Recovery is the long game of adjusting and re-building your organisation for a new normal and beyond. As we adjust to recurring lockdowns, many of us are cycling between response and recovery thinking.
While every organisation is different, there are some things we know from past crises that will help your organisation recover. Here are five things to keep in mind as you respond to the current crisis that will help your long-term recovery.
Be prepared for the long haul.
Crises always last longer and are more complex than you first think.
As we already know, this crisis and its impacts will continue for a long time – think many months or years, rather than weeks.
Look after yourself, your family, and your team. Watch the workload and stress levels for yourself and your team. Don’t burn yourself out.
Envisage the future.
Scenarios are a good way to envisage and plan for an uncertain future. We cannot predict the future with any certainty, and planning for the unknown is difficult.
So, look ahead for 1, 3, 6, 12, 18 months and start asking “what if…” questions. What possible and diverse scenarios exist for demand and revenue? Critical supplies or costs? Retention and availability of staff? Can you change the way you provide your product or service? Are there trigger points at which you need to make critical decisions?
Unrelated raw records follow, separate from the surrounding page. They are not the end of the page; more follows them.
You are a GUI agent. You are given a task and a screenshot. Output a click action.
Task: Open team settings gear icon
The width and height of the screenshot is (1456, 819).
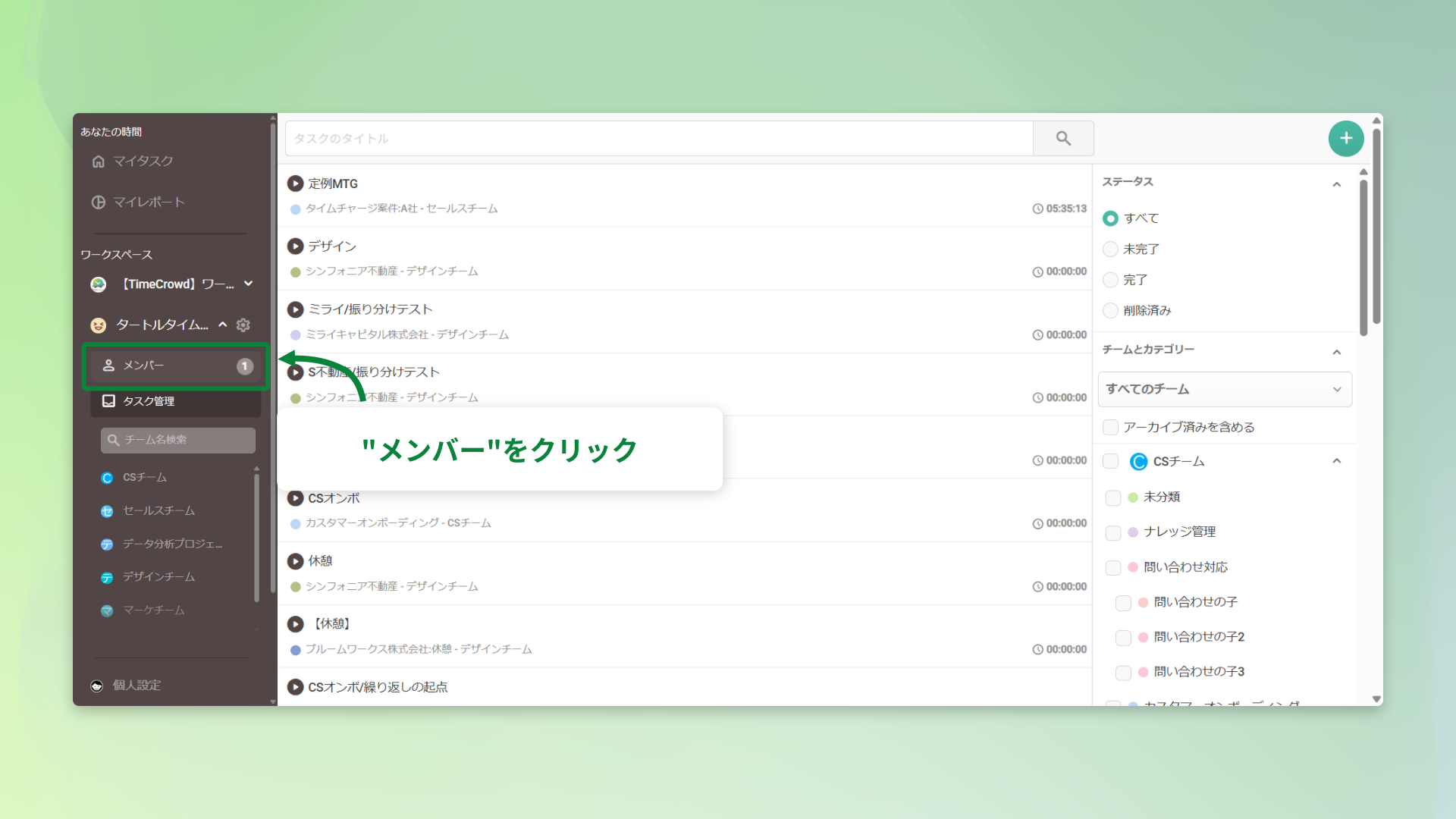click(243, 325)
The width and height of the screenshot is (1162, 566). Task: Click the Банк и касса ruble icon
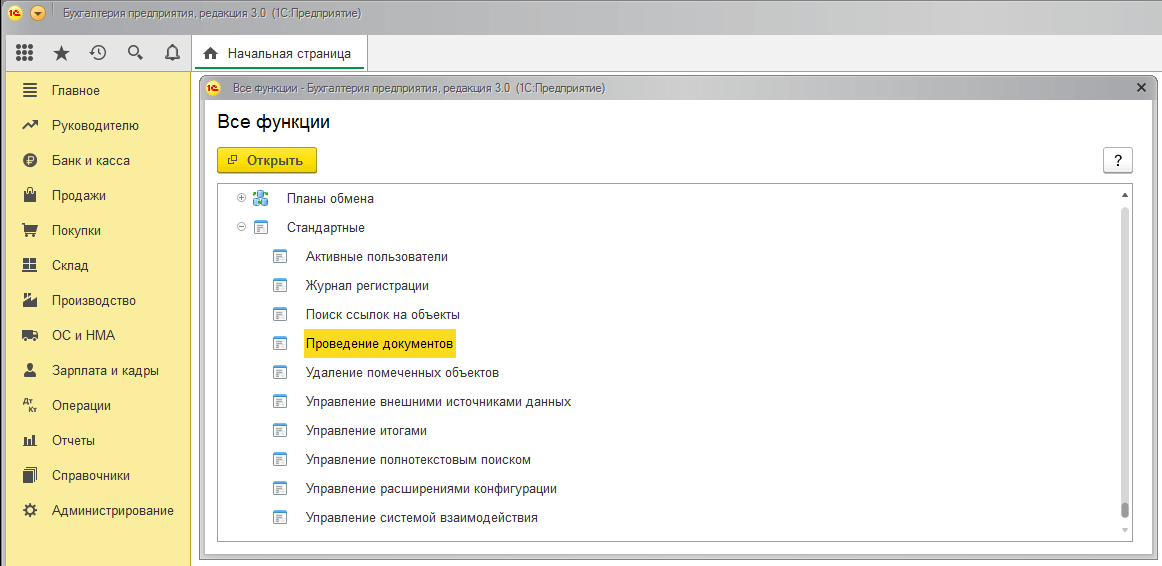[x=30, y=160]
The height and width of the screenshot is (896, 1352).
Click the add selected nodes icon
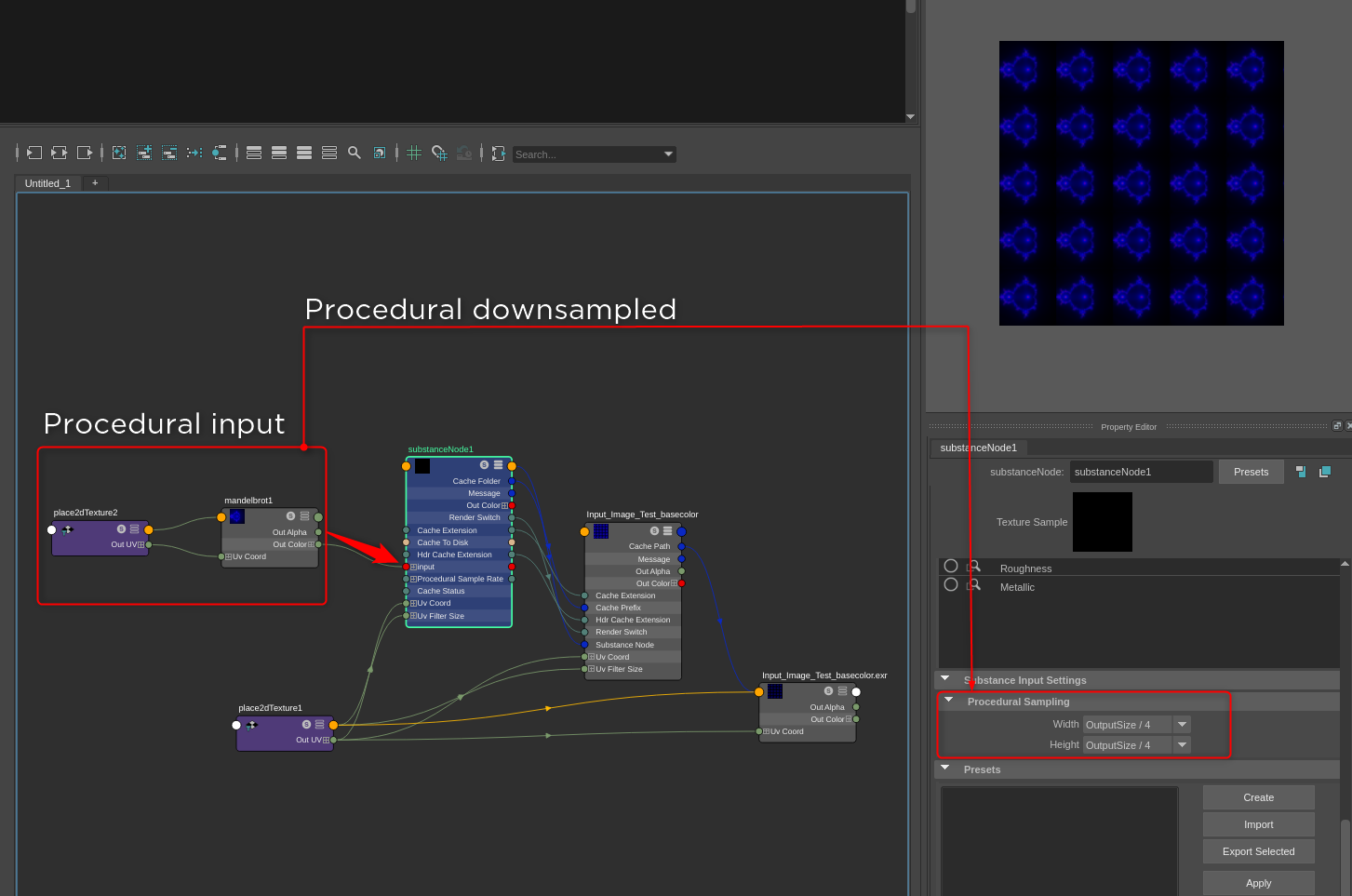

Consider what scenarios may be relevant for your business and how you could respond. Try and make decisions that leave you ready for a range of possible futures.
Keep recovery in mind
Although it may seem the crisis will never end, it will.
What can you do now to enable you to get going again quickly when we get into recovery?
Plan ahead, discuss options with staff, suppliers, and customers. Your plan may need to change depending on future events, but it will be easier and faster to get going if you have thought about it in advance.
Do the right thing.
Some actions may help in the short-term but have poor outcomes in the longer term.
This is particularly important when it involves your organisation’s reputation, either internally among staff or externally with customers and suppliers. If you are perceived as acting selfishly or against the interests of those you depend on, it will negatively impact on goodwill and willingness to support your organisation’s recovery.
Keep communicating: upwards, downwards, and outwards.
It can be easy to forget the importance of sharing and listening with those we depend on or who depend on us.
Provide regular business updates, sharing what you know, what you are doing and planning, and what you want them to do. Ask for updates from others. Be open, honest, and listen for feedback. Don’t be afraid to ask for help if you need it – even if it is simply asking for patience and understanding as you work through what needs to be done. If nothing has changed since your last update, say so – even that is keeping people informed.
Good communication will grow relationships and set you up for recovery.